## Work to complete
Extract the entries in their exact form.

(Stored items)
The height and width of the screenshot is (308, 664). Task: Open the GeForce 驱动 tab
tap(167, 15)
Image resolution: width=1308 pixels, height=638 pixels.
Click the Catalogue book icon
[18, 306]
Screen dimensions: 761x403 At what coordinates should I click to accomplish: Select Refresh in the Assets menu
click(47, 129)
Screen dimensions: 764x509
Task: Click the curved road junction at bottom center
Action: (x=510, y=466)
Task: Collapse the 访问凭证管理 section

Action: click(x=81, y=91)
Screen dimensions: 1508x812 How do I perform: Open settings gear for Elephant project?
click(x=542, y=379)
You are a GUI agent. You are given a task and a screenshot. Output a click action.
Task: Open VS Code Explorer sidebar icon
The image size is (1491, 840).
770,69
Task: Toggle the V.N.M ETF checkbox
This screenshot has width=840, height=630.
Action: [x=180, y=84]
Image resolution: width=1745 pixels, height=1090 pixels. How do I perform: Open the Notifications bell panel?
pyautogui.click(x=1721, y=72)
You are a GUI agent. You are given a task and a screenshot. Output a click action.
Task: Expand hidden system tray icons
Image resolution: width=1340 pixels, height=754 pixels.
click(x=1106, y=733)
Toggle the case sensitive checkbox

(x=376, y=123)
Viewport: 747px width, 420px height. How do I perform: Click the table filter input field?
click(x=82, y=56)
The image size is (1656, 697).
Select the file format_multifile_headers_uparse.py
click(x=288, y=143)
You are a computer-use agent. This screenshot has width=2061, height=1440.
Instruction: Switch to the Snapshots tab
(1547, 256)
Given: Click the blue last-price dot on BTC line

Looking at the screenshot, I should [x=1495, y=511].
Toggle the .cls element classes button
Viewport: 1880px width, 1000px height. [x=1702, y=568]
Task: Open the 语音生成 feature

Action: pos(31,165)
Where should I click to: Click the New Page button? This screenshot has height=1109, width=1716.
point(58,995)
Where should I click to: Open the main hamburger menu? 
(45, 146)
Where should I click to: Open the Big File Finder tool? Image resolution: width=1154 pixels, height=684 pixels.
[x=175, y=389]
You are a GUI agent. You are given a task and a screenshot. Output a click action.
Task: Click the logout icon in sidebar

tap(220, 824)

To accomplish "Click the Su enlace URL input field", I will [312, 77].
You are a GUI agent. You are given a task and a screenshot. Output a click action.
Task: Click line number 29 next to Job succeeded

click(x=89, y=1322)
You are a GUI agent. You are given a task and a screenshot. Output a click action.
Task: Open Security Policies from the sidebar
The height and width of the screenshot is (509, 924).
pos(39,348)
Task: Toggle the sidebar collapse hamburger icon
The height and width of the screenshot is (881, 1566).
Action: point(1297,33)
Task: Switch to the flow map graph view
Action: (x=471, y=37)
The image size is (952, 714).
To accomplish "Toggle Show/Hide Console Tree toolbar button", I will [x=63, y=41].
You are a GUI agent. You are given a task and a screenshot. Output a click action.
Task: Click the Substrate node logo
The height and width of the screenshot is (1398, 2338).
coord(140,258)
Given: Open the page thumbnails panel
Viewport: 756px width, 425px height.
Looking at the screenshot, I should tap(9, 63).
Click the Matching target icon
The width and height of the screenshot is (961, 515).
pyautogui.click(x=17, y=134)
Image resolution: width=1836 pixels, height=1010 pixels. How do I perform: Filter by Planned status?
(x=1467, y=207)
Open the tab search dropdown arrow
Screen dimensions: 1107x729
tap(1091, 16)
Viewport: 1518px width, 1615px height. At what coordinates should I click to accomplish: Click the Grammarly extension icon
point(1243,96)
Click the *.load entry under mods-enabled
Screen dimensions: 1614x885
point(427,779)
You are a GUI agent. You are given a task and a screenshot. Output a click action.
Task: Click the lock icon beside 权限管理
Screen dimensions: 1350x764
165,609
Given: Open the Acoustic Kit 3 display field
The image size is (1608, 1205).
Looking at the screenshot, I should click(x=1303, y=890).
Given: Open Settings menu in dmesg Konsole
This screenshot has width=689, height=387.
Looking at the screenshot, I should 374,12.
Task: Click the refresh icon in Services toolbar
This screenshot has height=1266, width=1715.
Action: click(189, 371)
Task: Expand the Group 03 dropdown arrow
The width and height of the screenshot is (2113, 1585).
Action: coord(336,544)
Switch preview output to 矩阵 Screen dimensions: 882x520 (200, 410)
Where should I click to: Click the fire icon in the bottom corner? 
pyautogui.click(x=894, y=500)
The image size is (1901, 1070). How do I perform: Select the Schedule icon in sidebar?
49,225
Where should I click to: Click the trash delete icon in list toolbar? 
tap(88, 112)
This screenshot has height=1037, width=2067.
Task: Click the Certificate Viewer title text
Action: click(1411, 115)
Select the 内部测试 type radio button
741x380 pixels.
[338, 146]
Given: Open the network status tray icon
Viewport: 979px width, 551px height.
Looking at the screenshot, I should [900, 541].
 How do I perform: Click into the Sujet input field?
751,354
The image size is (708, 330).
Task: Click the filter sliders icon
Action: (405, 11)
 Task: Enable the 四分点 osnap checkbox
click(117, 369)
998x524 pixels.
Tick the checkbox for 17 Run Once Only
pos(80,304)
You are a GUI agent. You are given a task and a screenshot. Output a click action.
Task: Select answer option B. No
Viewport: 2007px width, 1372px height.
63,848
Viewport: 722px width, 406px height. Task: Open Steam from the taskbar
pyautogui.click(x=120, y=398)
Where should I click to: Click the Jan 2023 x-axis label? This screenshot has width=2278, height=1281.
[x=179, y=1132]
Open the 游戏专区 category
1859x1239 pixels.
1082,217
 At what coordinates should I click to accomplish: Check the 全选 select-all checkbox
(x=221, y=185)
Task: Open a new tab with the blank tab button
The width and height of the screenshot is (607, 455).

## Answer for this exercise
The height and width of the screenshot is (308, 664). Task: Open the GeForce 驱动 tab
tap(167, 15)
Image resolution: width=1308 pixels, height=638 pixels.
Click the Catalogue book icon
[18, 306]
Screen dimensions: 761x403 At what coordinates should I click to accomplish: Select Refresh in the Assets menu
click(47, 129)
Screen dimensions: 764x509
Task: Click the curved road junction at bottom center
Action: (x=510, y=466)
Task: Collapse the 访问凭证管理 section

Action: click(x=81, y=91)
Screen dimensions: 1508x812 How do I perform: Open settings gear for Elephant project?
click(x=542, y=379)
You are a GUI agent. You are given a task and a screenshot. Output a click action.
Task: Open VS Code Explorer sidebar icon
The image size is (1491, 840).
770,69
Task: Toggle the V.N.M ETF checkbox
This screenshot has width=840, height=630.
Action: [x=180, y=84]
Image resolution: width=1745 pixels, height=1090 pixels. How do I perform: Open the Notifications bell panel?
pyautogui.click(x=1721, y=72)
You are a GUI agent. You are given a task and a screenshot. Output a click action.
Task: Expand hidden system tray icons
Image resolution: width=1340 pixels, height=754 pixels.
click(x=1106, y=733)
Toggle the case sensitive checkbox

(x=376, y=123)
Viewport: 747px width, 420px height. How do I perform: Click the table filter input field?
click(x=82, y=56)
The image size is (1656, 697).
Select the file format_multifile_headers_uparse.py
click(x=288, y=143)
You are a computer-use agent. This screenshot has width=2061, height=1440.
Instruction: Switch to the Snapshots tab
(1547, 256)
Given: Click the blue last-price dot on BTC line

Looking at the screenshot, I should [x=1495, y=511].
Toggle the .cls element classes button
Viewport: 1880px width, 1000px height. [x=1702, y=568]
Task: Open the 语音生成 feature

Action: pos(31,165)
Where should I click to: Click the New Page button? This screenshot has height=1109, width=1716.
point(58,995)
Where should I click to: Open the main hamburger menu? 
(45, 146)
Where should I click to: Open the Big File Finder tool? Image resolution: width=1154 pixels, height=684 pixels.
[x=175, y=389]
You are a GUI agent. You are given a task and a screenshot. Output a click action.
Task: Click the logout icon in sidebar

tap(220, 824)

To accomplish "Click the Su enlace URL input field", I will [312, 77].
You are a GUI agent. You are given a task and a screenshot. Output a click action.
Task: Click line number 29 next to Job succeeded

click(x=89, y=1322)
You are a GUI agent. You are given a task and a screenshot. Output a click action.
Task: Open Security Policies from the sidebar
The height and width of the screenshot is (509, 924).
pos(39,348)
Task: Toggle the sidebar collapse hamburger icon
The height and width of the screenshot is (881, 1566).
Action: point(1297,33)
Task: Switch to the flow map graph view
Action: (x=471, y=37)
The image size is (952, 714).
To accomplish "Toggle Show/Hide Console Tree toolbar button", I will [x=63, y=41].
You are a GUI agent. You are given a task and a screenshot. Output a click action.
Task: Click the Substrate node logo
The height and width of the screenshot is (1398, 2338).
coord(140,258)
Given: Open the page thumbnails panel
Viewport: 756px width, 425px height.
Looking at the screenshot, I should tap(9, 63).
Click the Matching target icon
The width and height of the screenshot is (961, 515).
pyautogui.click(x=17, y=134)
Image resolution: width=1836 pixels, height=1010 pixels. How do I perform: Filter by Planned status?
(x=1467, y=207)
Open the tab search dropdown arrow
Screen dimensions: 1107x729
tap(1091, 16)
Viewport: 1518px width, 1615px height. At what coordinates should I click to accomplish: Click the Grammarly extension icon
point(1243,96)
Click the *.load entry under mods-enabled
Screen dimensions: 1614x885
point(427,779)
You are a GUI agent. You are given a task and a screenshot. Output a click action.
Task: Click the lock icon beside 权限管理
Screen dimensions: 1350x764
165,609
Given: Open the Acoustic Kit 3 display field
The image size is (1608, 1205).
Looking at the screenshot, I should click(x=1303, y=890).
Given: Open Settings menu in dmesg Konsole
This screenshot has width=689, height=387.
Looking at the screenshot, I should 374,12.
Task: Click the refresh icon in Services toolbar
This screenshot has height=1266, width=1715.
Action: click(189, 371)
Task: Expand the Group 03 dropdown arrow
The width and height of the screenshot is (2113, 1585).
Action: coord(336,544)
Switch preview output to 矩阵 Screen dimensions: 882x520 (200, 410)
Where should I click to: Click the fire icon in the bottom corner? 
pyautogui.click(x=894, y=500)
The image size is (1901, 1070). How do I perform: Select the Schedule icon in sidebar?
49,225
Where should I click to: Click the trash delete icon in list toolbar? 
tap(88, 112)
This screenshot has height=1037, width=2067.
Task: Click the Certificate Viewer title text
Action: click(1411, 115)
Select the 内部测试 type radio button
741x380 pixels.
[338, 146]
Given: Open the network status tray icon
Viewport: 979px width, 551px height.
Looking at the screenshot, I should [900, 541].
 How do I perform: Click into the Sujet input field?
751,354
The image size is (708, 330).
Task: Click the filter sliders icon
Action: (405, 11)
 Task: Enable the 四分点 osnap checkbox
click(117, 369)
998x524 pixels.
Tick the checkbox for 17 Run Once Only
pos(80,304)
You are a GUI agent. You are given a task and a screenshot. Output a click action.
Task: Select answer option B. No
Viewport: 2007px width, 1372px height.
63,848
Viewport: 722px width, 406px height. Task: Open Steam from the taskbar
pyautogui.click(x=120, y=398)
Where should I click to: Click the Jan 2023 x-axis label? This screenshot has width=2278, height=1281.
[x=179, y=1132]
Open the 游戏专区 category
1859x1239 pixels.
1082,217
 At what coordinates should I click to accomplish: Check the 全选 select-all checkbox
(x=221, y=185)
Task: Open a new tab with the blank tab button
The width and height of the screenshot is (607, 455).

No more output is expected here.